* start TEXT BLOCK *

Each letter set out the orders sought in the summons; referred to and attached the Council's evidence, both the affidavits and the bundle of documents; summarised various orders that had been made by the Court; advised of the consequences of not attending the hearing, including that the Court may make orders in his absence that he cease using and remove the unauthorised structures on the land and ordering him to pay the Council's costs of the proceedings.
On 20 August 2020, a licensed process server, Mr Mark Smith, attempted to serve the Council's solicitor's letter of 19 August 2020 and the Council's affidavits and bundle of documents on Mr Hambly at the vacant land at Lots 1 and 2 Milton Road, Riverstone, and the other vacant land at 24 Trafalgar Street, Riverstone, but as there were no structures or letterboxes present at which he could leave the documents, he was unable to serve the documents.

* end TEXT BLOCK *
* start SUPPLIED MATERIAL *

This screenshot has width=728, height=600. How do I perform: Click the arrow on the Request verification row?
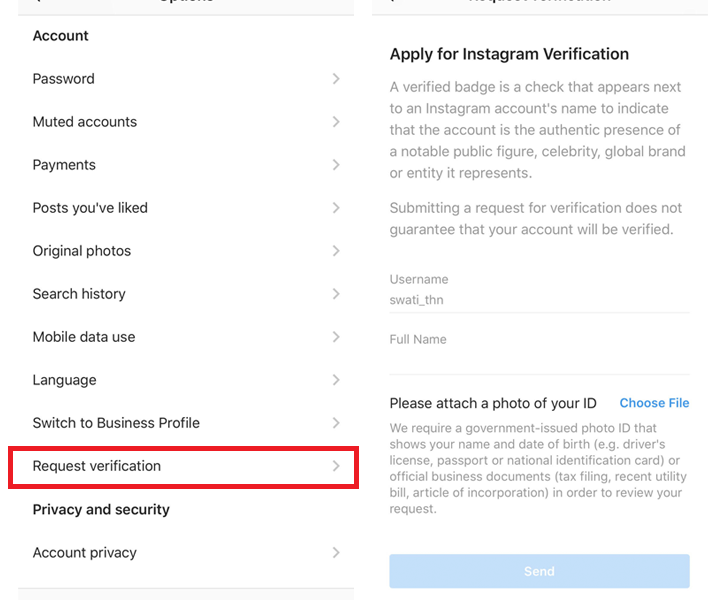(x=336, y=466)
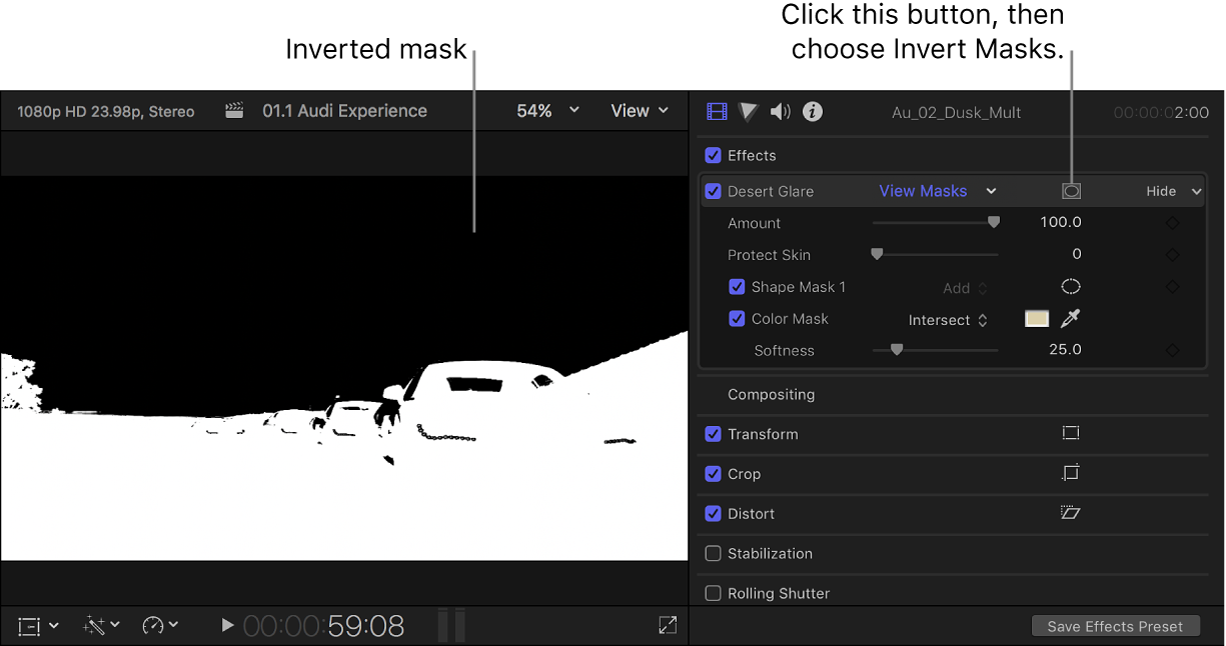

* end SUPPLIED MATERIAL *

▶ **AIM**
Continue the court excerpt on the Council's attempts to serve Mr Hambly, starting after its final sentence.

▶ **EXERCISE OUTPUT**
Mr Smith was able, however, to serve the Council's solicitor's letter of 19 August 2020 and the Council's affidavits and bundle of documents on Mr Hambly at 100 Carnarvon Road, Riverstone. There was a caravan on the land, which was surrounded by a locked gate that denied access to the caravan. Mr Smith honked his car horn but found no response from any occupants of the caravan. He noted a letterbox next to the gate and saw mail addressed to "Vanessa Hambly" spilling out. He placed the documents in a sealed envelope addressed to Mr Hambly and left the envelope on top of the letterbox belonging to the property.
On 20 August 2020, the Council's solicitor emailed Mr Hambly attaching a further copy of the letter of 19 August 2020. The email confirmed the hearing would commence on Wednesday 26 August 2020 by Microsoft Teams.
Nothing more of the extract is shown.